**What the task requires:** Scan the data below for the string "agent". Show every line where it turns up.

Stored data entries:
----

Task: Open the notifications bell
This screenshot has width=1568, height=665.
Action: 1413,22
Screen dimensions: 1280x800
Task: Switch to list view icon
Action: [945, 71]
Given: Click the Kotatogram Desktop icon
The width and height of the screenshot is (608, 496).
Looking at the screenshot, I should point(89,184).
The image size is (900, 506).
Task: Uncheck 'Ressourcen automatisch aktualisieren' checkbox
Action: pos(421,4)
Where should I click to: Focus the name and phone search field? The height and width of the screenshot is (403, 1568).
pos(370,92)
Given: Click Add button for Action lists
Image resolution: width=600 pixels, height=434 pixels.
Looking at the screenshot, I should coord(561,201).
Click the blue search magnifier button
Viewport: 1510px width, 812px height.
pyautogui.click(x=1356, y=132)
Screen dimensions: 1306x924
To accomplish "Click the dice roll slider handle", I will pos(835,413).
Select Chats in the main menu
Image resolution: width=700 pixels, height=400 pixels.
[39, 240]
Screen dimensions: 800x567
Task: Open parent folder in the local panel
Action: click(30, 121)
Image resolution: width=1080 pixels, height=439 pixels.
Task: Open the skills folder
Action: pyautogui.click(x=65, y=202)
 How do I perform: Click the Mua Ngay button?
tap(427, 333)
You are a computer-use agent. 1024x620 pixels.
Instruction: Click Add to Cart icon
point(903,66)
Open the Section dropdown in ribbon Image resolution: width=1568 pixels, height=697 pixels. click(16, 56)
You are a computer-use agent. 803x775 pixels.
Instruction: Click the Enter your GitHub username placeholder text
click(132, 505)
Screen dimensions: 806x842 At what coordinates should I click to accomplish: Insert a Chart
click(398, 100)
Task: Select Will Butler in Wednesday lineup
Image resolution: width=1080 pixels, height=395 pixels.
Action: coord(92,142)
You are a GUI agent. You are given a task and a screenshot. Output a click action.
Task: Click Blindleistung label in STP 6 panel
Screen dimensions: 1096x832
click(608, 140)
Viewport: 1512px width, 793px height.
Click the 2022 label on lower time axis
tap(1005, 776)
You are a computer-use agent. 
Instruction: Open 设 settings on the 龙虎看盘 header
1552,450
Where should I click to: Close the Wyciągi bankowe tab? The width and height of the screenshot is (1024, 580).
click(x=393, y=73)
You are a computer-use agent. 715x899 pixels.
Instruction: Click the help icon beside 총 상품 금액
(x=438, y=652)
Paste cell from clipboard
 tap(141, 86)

----

**Result of the task:**
You are a computer-use agent. 1024x620 pixels.
You are a computer-use agent. 803x775 pixels.
You are a GUI agent. You are given a task and a screenshot. Output a click action.
You are a computer-use agent. 
You are a computer-use agent. 715x899 pixels.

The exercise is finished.